Performance (one-dimensional) features. This category is the most intuitive and linear one from the satisfaction perspective: the more a product provides, the more satisfied the customers are. Examples of such features are the battery capacity of a phone, a screen resolution, or even the amount of sausage in your pizza.
Attractive features (delighters). These are features that are not expected but are positively perceived by customers. They do not have to cause extreme delight, some of them, like extra softness of a tissue, can be simply perceived as nice, but they add to the overall product image. Yet, though satisfaction with such features rises quickly, at a certain point the increase of excitement fades away and they turn into an overkill.
Features to avoid
Indifferent. These are the features whose presence or absence remains unnoticed by customers and does not impact their satisfaction with the product. Investing in such features should be avoided because this is essentially a waste of money and effort which will not be appreciated by the end-user.
Dissatisfaction features (reverse attributes). Such features, if present, cause customer frustration and extreme dissatisfaction that may lead them to stop using the product. Such features should be eliminated altogether.
Customer Satisfaction vs. Functionality
Kano proposes a two-dimensional model:
- The satisfaction dimension goes from delight or excitement all the way to frustration.
- The functionality, or investment, dimension represents how well a feature is implemented or how much investment it requires. This dimension covers a range from the best implementation possible to no functionality at all.

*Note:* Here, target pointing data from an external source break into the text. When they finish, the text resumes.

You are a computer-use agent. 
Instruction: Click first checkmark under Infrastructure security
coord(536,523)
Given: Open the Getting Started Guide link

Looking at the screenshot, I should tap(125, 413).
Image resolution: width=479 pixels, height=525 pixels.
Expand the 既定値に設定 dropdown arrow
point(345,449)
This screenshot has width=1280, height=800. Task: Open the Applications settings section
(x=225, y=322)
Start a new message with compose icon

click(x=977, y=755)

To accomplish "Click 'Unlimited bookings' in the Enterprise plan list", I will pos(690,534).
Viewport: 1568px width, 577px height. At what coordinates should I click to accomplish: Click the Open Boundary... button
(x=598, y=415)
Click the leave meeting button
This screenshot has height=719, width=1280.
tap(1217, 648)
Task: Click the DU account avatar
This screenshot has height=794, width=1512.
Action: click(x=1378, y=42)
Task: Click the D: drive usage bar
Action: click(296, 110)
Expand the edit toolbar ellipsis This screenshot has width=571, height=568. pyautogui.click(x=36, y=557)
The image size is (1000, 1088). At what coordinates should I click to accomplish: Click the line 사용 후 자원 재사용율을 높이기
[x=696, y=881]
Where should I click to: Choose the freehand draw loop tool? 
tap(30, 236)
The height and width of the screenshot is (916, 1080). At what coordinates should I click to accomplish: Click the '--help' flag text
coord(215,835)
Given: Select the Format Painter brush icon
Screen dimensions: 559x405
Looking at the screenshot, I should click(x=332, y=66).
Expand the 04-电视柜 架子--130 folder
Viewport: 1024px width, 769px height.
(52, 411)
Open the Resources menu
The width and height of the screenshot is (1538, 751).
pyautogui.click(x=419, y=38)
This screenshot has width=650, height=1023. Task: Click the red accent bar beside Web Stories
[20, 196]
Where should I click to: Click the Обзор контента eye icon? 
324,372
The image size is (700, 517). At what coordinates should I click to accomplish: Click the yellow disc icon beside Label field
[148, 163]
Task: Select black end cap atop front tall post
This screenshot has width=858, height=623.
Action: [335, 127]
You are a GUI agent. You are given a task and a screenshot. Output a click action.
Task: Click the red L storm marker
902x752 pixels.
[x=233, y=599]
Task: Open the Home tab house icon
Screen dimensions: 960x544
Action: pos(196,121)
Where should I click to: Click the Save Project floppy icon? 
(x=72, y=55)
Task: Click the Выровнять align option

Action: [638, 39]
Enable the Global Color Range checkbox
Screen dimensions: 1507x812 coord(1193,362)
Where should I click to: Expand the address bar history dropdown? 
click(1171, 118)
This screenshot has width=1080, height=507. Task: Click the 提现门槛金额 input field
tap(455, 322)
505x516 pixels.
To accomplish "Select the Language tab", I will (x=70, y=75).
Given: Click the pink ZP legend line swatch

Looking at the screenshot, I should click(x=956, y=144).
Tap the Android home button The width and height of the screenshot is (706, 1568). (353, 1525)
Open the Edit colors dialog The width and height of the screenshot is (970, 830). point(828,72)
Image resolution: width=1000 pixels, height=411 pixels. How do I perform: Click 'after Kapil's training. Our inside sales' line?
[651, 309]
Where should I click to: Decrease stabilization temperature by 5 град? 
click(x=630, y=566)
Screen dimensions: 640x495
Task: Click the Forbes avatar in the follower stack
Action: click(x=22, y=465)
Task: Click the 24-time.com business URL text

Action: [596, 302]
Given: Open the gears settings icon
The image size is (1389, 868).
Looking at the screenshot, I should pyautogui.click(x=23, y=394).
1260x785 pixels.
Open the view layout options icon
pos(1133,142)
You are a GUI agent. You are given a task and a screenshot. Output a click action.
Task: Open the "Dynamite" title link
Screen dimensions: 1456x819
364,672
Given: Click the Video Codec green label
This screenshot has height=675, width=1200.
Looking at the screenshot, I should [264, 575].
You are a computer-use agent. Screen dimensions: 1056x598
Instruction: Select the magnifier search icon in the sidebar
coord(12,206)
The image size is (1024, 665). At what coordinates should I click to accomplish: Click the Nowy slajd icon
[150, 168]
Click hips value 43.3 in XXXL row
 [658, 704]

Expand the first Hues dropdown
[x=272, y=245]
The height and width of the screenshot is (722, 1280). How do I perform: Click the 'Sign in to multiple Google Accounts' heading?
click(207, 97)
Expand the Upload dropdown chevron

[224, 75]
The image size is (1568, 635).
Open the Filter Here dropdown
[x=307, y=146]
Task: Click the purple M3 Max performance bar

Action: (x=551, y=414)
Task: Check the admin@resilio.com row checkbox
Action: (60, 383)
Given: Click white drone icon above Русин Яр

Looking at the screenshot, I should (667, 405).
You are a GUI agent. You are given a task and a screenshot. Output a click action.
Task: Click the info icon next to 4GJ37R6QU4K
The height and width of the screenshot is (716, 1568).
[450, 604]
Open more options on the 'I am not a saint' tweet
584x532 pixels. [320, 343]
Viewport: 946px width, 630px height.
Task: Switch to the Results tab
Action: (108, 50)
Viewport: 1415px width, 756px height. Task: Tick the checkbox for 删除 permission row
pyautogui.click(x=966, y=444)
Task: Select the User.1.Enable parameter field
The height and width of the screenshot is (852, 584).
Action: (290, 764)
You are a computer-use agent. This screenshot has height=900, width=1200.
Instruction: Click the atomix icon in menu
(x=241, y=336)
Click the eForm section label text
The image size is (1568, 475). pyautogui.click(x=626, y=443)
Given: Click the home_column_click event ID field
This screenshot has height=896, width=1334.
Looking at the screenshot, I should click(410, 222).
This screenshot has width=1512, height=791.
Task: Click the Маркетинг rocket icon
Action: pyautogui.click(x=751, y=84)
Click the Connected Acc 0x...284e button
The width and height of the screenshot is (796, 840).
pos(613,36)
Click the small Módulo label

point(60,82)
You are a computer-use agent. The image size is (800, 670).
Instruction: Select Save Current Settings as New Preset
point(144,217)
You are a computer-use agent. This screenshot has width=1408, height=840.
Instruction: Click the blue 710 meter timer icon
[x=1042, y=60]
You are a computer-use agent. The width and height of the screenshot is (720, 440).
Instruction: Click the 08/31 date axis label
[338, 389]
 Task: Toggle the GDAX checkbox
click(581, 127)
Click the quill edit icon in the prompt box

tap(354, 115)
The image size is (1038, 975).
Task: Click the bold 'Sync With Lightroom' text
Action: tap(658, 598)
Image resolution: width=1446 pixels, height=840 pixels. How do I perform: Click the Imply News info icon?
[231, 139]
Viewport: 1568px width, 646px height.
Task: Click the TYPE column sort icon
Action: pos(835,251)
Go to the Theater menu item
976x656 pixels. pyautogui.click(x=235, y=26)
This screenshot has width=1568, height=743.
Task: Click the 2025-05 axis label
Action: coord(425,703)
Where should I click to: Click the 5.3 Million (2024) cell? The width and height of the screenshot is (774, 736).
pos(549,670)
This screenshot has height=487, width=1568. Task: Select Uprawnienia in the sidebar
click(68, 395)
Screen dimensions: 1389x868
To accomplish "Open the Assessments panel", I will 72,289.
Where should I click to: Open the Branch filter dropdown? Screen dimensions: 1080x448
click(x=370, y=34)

These are not always linear scales, and it is their combination that determines customers’ feelings about the product.
Kano Questionnaire
The Kano questionnaire consists only of a pair of non-open questions for each feature that is evaluated:
- How customers feel if they have the feature.
- How customers feel without the feature.
The answers to both questions are limited to five options:
- I like it
- I expect it
- I am neutral
- I can tolerate it
- I dislike it
A combination of answers to both questions provides enough feedback to place the feature into one of the categories and decide on its fate.
The Kano model is most useful for teams with limited resources that need a systematic approach to feature prioritization so that they can understand which features are the bare minimum for a product, which performance features are worth investing in and which delight features have the highest effect.